_Task description_:
From the HPV survey summary below, list every method it names for detecting HPV-DNA.
-- Selected excerpt follows --
Full Text Available Human Papillomavirus (HPV vaccines have been considered potentially cost-effective for the reduction of cervical cancer burden in developing countries; their effectiveness in a public health setting continues to be researched. We conducted an HPV prevalence survey among Colombian women with invasive cancer. Paraffin-embedded biopsies were obtained from one high-risk and one low-middle-risk regions. GP5+/GP6+ L1 primers, RLB assays, and E7 type specific PCR were used for HPV-DNA detection. 217 cases were analyzed with 97.7% HPV detection rate. HPV-16/18 prevalence was 63.1%; HPV-18 had lower occurrence in the high-risk population (13.8% versus 9.6% allowing for the participation of less common HPV types; HPV-45 was present mainly in women under 50 and age-specific HPV type prevalence revealed significant differences. Multiple high-risk infections appeared in 16.6% of cases and represent a chance of replacement. Age-specific HPV prevalence and multiple high-risk infections might influence vaccine impact. Both factors highlight the role of HPVs other than 16/18, which should be considered in cost-effectiveness analyses for potential vaccine impact.
-- Selected excerpt concluded --
-- Given entries follows --
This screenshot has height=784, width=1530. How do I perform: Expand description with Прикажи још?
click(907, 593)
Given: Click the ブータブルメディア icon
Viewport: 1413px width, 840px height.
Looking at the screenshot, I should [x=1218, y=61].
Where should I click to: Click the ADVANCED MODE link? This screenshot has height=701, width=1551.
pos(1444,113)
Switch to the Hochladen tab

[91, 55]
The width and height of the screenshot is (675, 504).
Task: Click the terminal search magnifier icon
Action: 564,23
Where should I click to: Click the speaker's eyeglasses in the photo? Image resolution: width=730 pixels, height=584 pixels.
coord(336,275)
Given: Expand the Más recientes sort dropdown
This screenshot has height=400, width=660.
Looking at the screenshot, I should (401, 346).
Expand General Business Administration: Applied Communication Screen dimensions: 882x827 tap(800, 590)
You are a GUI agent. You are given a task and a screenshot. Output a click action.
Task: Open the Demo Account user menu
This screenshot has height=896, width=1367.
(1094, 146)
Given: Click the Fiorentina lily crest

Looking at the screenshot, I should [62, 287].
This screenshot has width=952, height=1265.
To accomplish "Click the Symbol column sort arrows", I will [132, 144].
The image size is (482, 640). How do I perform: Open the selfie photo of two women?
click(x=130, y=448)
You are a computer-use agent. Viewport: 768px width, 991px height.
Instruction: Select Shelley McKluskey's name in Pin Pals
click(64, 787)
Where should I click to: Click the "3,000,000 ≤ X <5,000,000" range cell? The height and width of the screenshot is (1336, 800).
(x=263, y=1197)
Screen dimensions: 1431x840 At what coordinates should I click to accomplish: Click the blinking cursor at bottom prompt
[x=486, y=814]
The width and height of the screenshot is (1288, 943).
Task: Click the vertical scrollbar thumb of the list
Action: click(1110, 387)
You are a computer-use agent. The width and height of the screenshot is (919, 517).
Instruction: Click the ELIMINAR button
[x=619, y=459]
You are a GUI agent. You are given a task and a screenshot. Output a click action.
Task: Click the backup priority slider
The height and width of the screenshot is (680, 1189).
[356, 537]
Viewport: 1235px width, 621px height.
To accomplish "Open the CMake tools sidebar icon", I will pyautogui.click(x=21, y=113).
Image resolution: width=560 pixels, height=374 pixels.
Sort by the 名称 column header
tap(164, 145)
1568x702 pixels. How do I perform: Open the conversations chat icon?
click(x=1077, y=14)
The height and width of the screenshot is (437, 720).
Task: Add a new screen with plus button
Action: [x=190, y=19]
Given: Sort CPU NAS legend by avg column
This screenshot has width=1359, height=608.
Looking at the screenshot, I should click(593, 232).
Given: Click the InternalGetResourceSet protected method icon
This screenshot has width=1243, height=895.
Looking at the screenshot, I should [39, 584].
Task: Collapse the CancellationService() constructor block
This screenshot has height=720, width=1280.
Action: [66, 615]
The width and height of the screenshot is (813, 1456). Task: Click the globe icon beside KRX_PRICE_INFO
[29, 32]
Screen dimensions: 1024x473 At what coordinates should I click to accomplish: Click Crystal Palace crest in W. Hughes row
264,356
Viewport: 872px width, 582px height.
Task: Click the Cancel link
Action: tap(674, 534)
-- Given entries concluded --
_Output of the task_:
- GP5+/GP6+ L1 primers
- RLB assays
- E7 type specific PCR